*** Фрагмент для чтения

Главным куратором ковидного госпиталя еще на этапе подготовки к открытию стал заместитель главного врача БСМП по медицинской части Владимир Николаевич Скляр. Будучи анестезиологом-реаниматологом по специализации, он очень высококвалифицированный врач, а как руководитель — хороший организатор. Он решает большинство вопросов по госпитализации, маршрутизации больных. По самым сложным моментам мы советуемся с ним, и эти советы всегда очень правильные, очень помогают и выручают.
— С какими-то организационными сложностями пришлось столкнуться на первых порах?
— К сожалению, на начальном этапе мы ждали ответа по мазкам ПЦР от 5 до 7 дней. Представляете, сколько времени? Летом нашей БСМП удалось заключить договор с лабораторией Ростовского ОКДЦ, которая была оснащена оборудованием для проведения ПЦР-диагностики SARS COV-2. Ответы стали приходить в течение суток, максимум полтора. Благодаря этому маршрутизация больных стала производиться гораздо быстрее и эффективнее. Это позволило своевременно доставлять больных в профильное отделение, в том числе в реанимацию.

******
*** Содержимое набора данных

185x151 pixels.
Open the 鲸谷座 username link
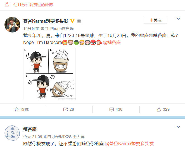pos(30,129)
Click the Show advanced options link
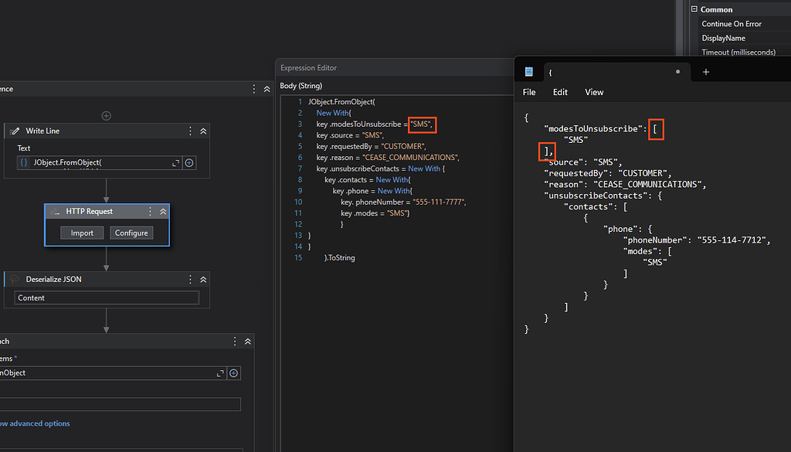Image resolution: width=791 pixels, height=452 pixels. 35,423
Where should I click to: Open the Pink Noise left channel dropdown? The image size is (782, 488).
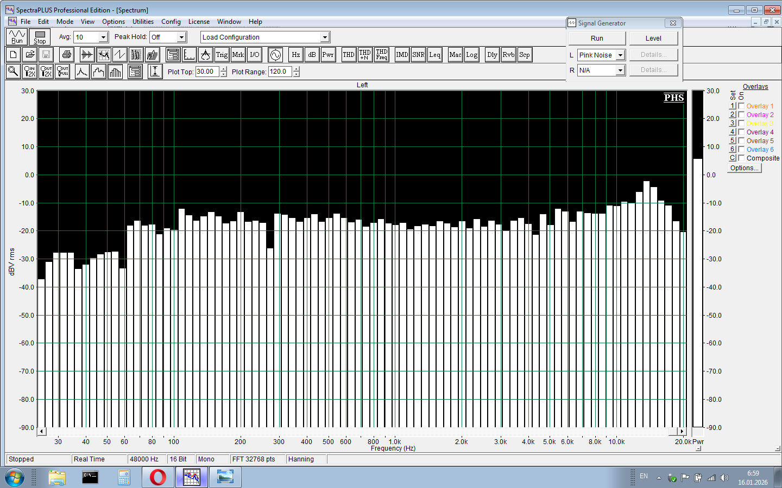click(620, 55)
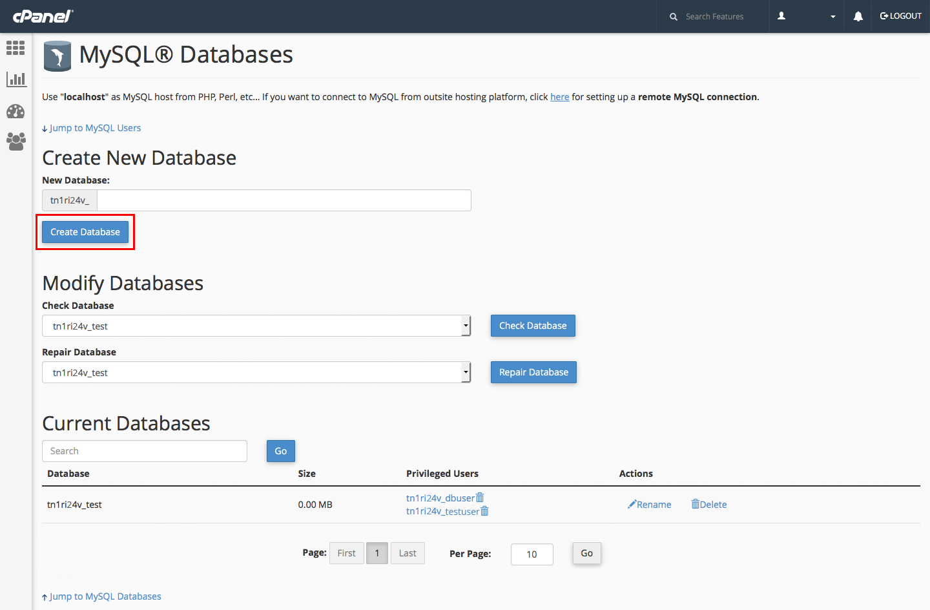Open the Rename action for tn1ri24v_test
This screenshot has height=610, width=930.
pyautogui.click(x=650, y=504)
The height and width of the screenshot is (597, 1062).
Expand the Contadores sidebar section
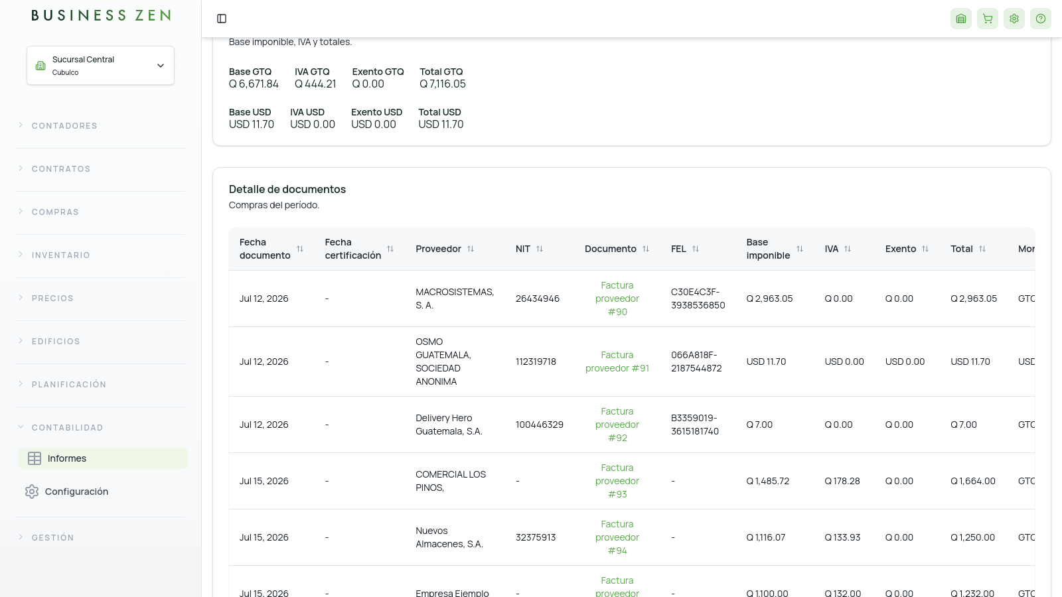(100, 125)
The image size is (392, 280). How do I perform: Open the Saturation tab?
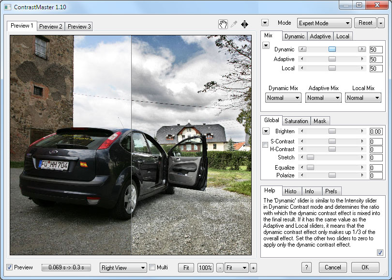click(296, 121)
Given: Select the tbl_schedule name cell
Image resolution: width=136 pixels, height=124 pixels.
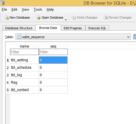Looking at the screenshot, I should coord(24,68).
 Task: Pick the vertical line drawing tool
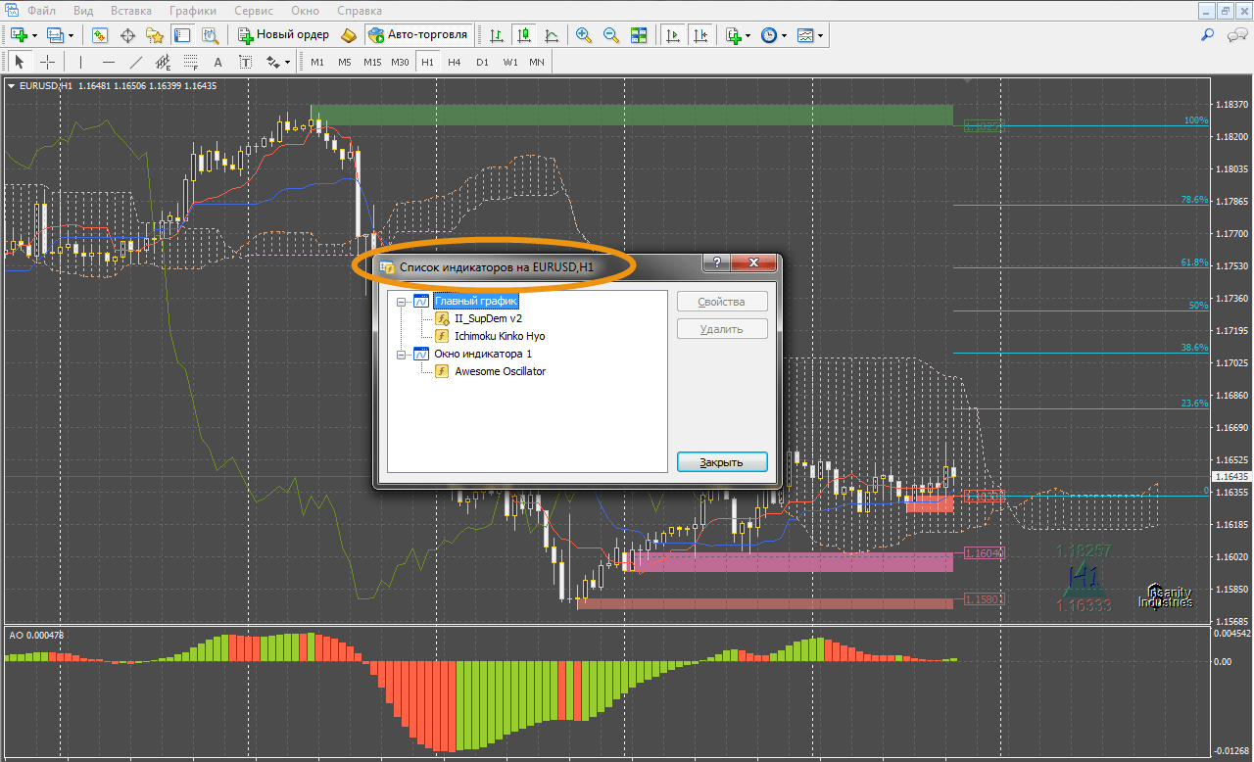(x=81, y=63)
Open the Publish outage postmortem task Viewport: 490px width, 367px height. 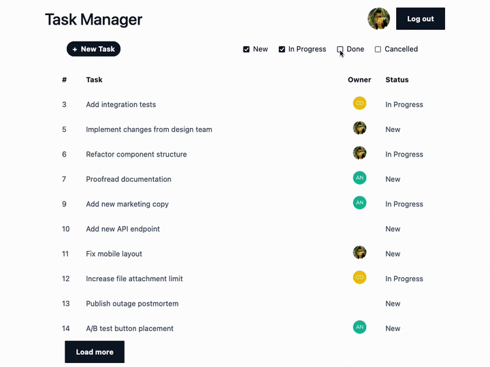click(132, 304)
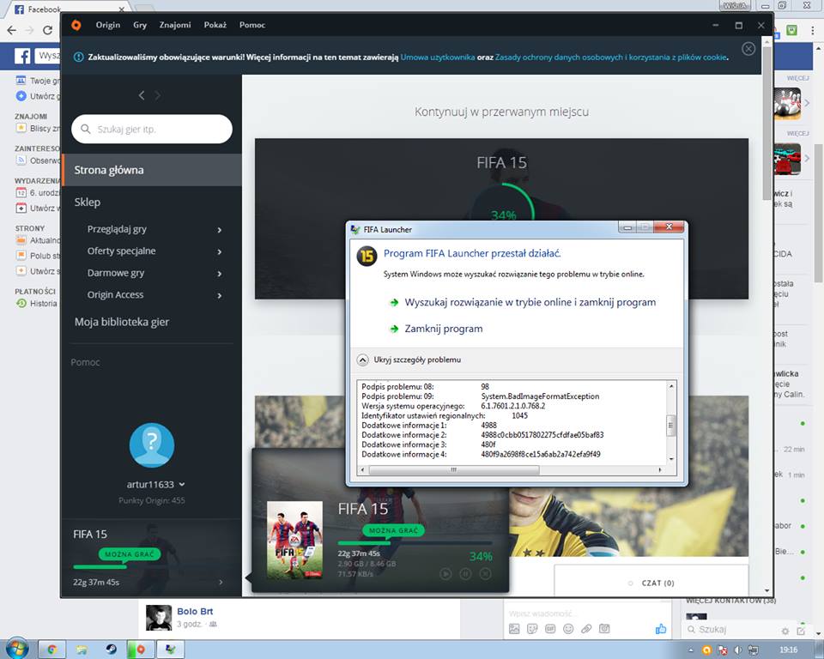Viewport: 824px width, 659px height.
Task: Go back with the sidebar navigation arrow
Action: (142, 95)
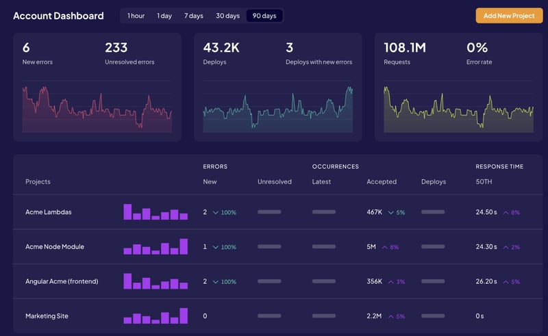Viewport: 548px width, 336px height.
Task: Open the Marketing Site project
Action: click(x=47, y=316)
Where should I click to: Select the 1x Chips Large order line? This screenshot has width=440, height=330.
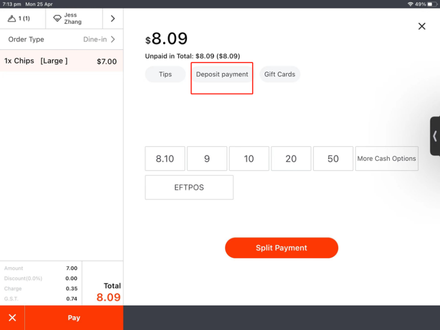(x=61, y=61)
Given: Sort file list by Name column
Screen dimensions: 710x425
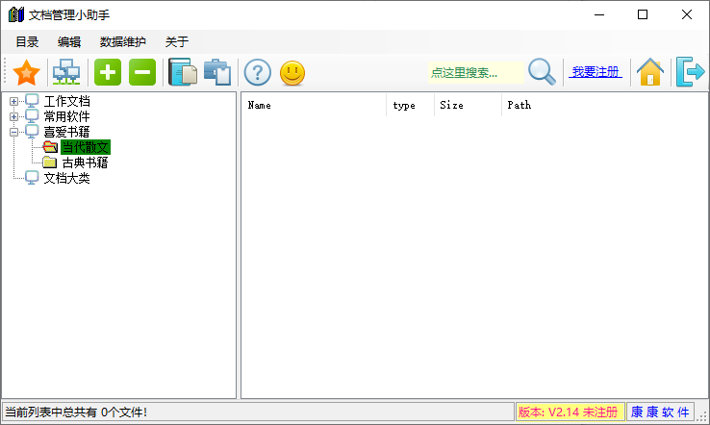Looking at the screenshot, I should pyautogui.click(x=313, y=105).
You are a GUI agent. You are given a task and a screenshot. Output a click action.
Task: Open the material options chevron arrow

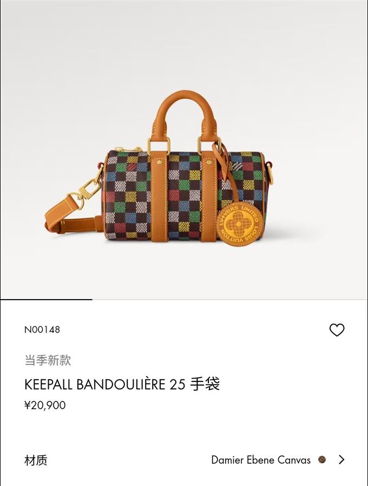pos(341,459)
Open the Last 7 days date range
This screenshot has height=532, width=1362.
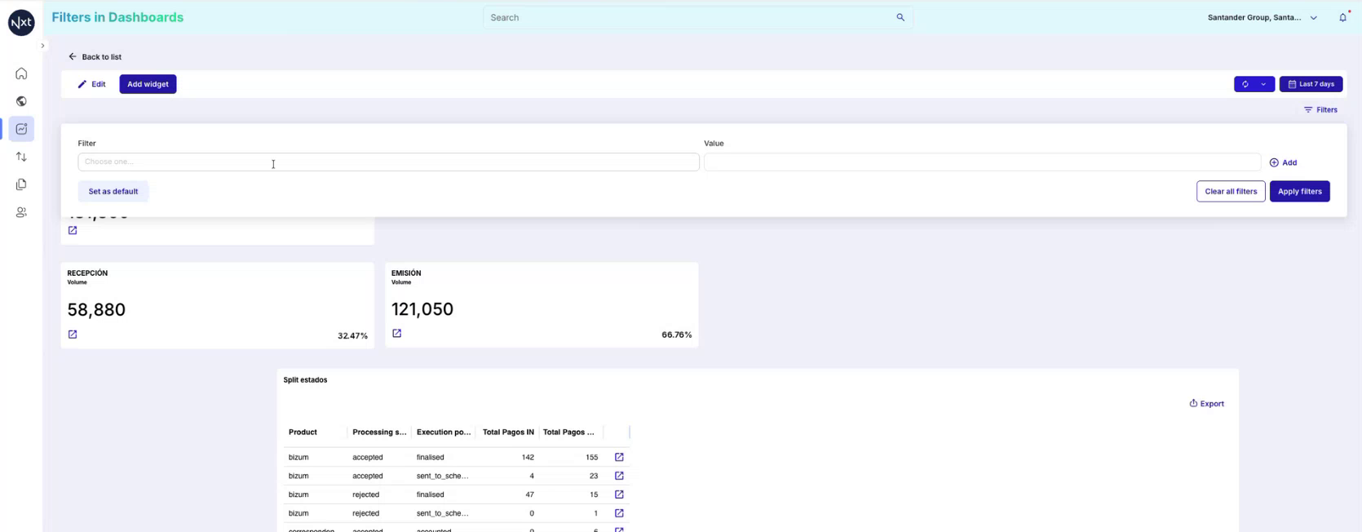tap(1311, 84)
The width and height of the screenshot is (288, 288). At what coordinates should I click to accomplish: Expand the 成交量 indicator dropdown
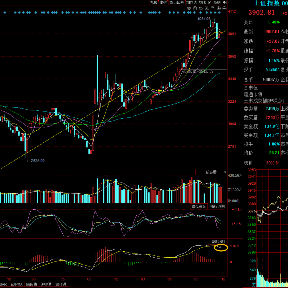(x=211, y=172)
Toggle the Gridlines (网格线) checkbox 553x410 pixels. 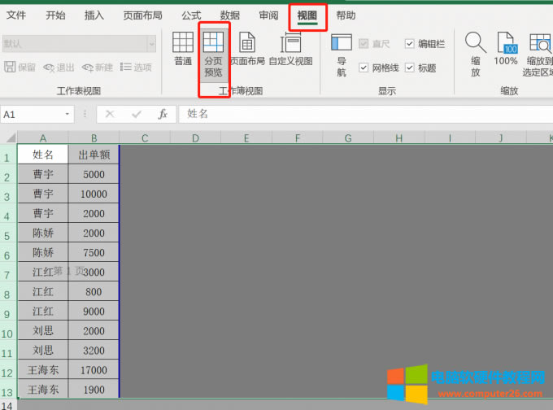[x=364, y=68]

******

■ Вопросы:
A – По фрагменту о ковидном госпитале ответьте на вопросы:
(i) Кто стал главным куратором ковидного госпиталя?
(ii) Сколько дней на начальном этапе ждали ответа по мазкам ПЦР?
(iii) С лабораторией какого учреждения БСМП заключила договор летом?
B – Продолжите фрагмент о ковидном госпитале, начиная сразу после его последнего предложения.

■ Ответы по порядку:
A –
(i) Заместитель главного врача БСМП по медицинской части Владимир Николаевич Скляр.
(ii) От 5 до 7 дней.
(iii) Ростовского ОКДЦ.

B –
С 18 июня 2020 года после ремонта и оснащения необходимым оборудованием открылось взрослое инфекционное отделение. В.В. Овсянников и В.В.Меньшикова ушли туда заниматься непосредственно только ковидными больными. М. С. Кондратьева вернулась в свое терапевтическое отделение, закрывшееся тогда на карантин, долечивать остававшихся там пациентов. Ну а я стала выполнять функции настоящего провизорного врача, имеющего дело с постоянными экстренными случаями. Пациентов становилось все больше, в том числе очень тяжелых, нагрузка возросла многократно. Именно тогда я и прошла, что называется, самое настоящее «боевое крещение» в ходе набирающей обороты эпидемии. На основе прибавлявшегося опыта развивалось мое клиническое мышление в работе с больными коронавирусной инфецией, появилась уверенность в собственных силах, в самостоятельном принятии быстрых решений.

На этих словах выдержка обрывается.